The mask frame 102 and / or the mask screen 104 may be made of a material having a low coefficient of thermal expansion (CTE). The low CTE material prevents or minimizes the movement of the mask frame 102 with respect to the substrate (not shown) when subject to temperature changes. Also, the low CTE material can prevent or minimize the movement of the openings 130 formed through the mask screen 104 or between the openings 130 when subjected to temperature changes. Examples of materials with low CTE include molybdenum (Mo), titanium (Ti), chromium (Cr), tungsten (W), tantalum (Ta), vanadium (V), alloys thereof, and combinations thereof. Is done. In some embodiments, one or both of the mask frame 102 and the mask screen 104 may be made of a metallic material that may react with the gas utilized in the chamber in which the mask assembly 100 is used. Examples may include, among other low CTE materials, alloys of iron (Fe) and nickel (Ni), alloys of Fe, Ni and cobalt (Co). Examples of Fe: Ni alloys and Fe: Ni: Co alloys include, among other things, metals marketed under the trade names INVAR® (Fe: Ni36), SUPER INVAR32-5®. You may. The low CTE material maintains the dimensional stability of the mask assembly 100, thereby providing the accuracy of the deposited material. The low CTE material or metal as described herein may be a CTE of about 15 μm / m / ° C or less, such as about 14 μm / m / ° C or less, for example, about 13 μm / m / ° C or less. ..

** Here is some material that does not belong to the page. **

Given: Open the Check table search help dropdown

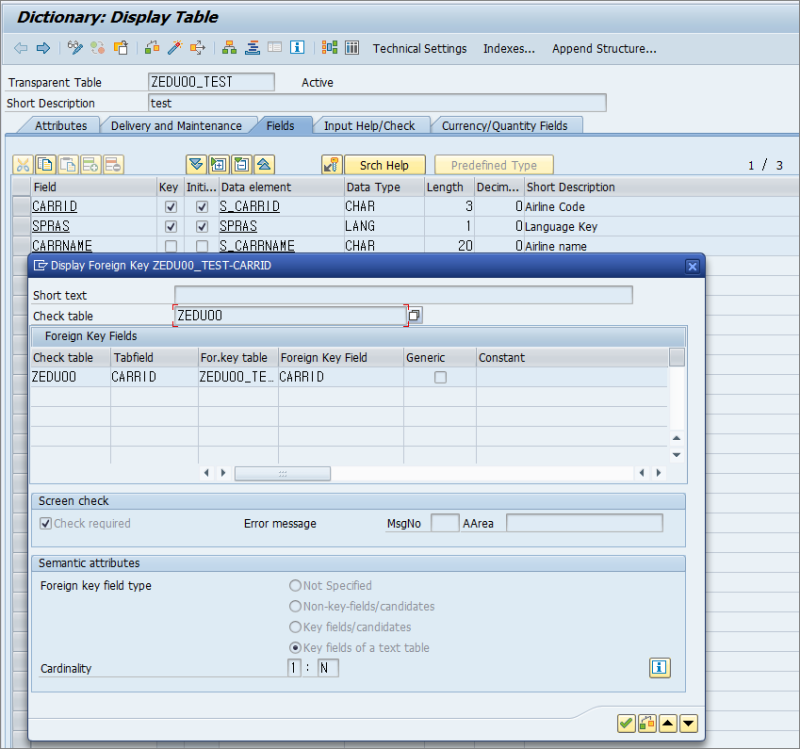Looking at the screenshot, I should click(x=413, y=314).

One or both of the mask frame 102 and the mask screen 104 are coated because one or more of the low CTE materials can react with the chemicals utilized in the environment of the chamber in which the mask assembly 100 is utilized. 125 can be included. In one example, the fluorine radicals in the plasma used to clean the chamber react with the low CTE material of the mask assembly 100, which contains iron, to produce iron fluoride (FeFx), which can produce particles. May form. The coating 125 can be utilized to protect the mask frame 102 and / or the mask screen 104 from plasma to reduce particles. The coating 125 can also be utilized to protect the mask frame 102 and / or the mask screen 104 in order to extend the life of the mask frame 102 and / or the mask screen 104.
The dimensions of the mask assembly 100 may be determined by the surface area of the substrate being processed. In some embodiments, the length x width is about 920 mm (mm) x about 730 mm for a 4.5 generation substrate (G4.5) and about 1,500 mm for a G6 half-cut substrate. It may be about 925 mm × about 2,200 mm × about 1,250 mm for a G8.5 half-cut substrate, or any other substrate size. The mask assembly 100 can include a mask frame 102 and one or more mask screens, eg, a mask screen 104 suitable for use on any generation of substrate. The dimensions of the mask frame 102 may be different for different substrate sizes and the surface area of the mask screen 104 may be different, but the size of the opening 130 is the size of the OLED device whose dimensions are formed on the substrate. It may be the same because it is based on size.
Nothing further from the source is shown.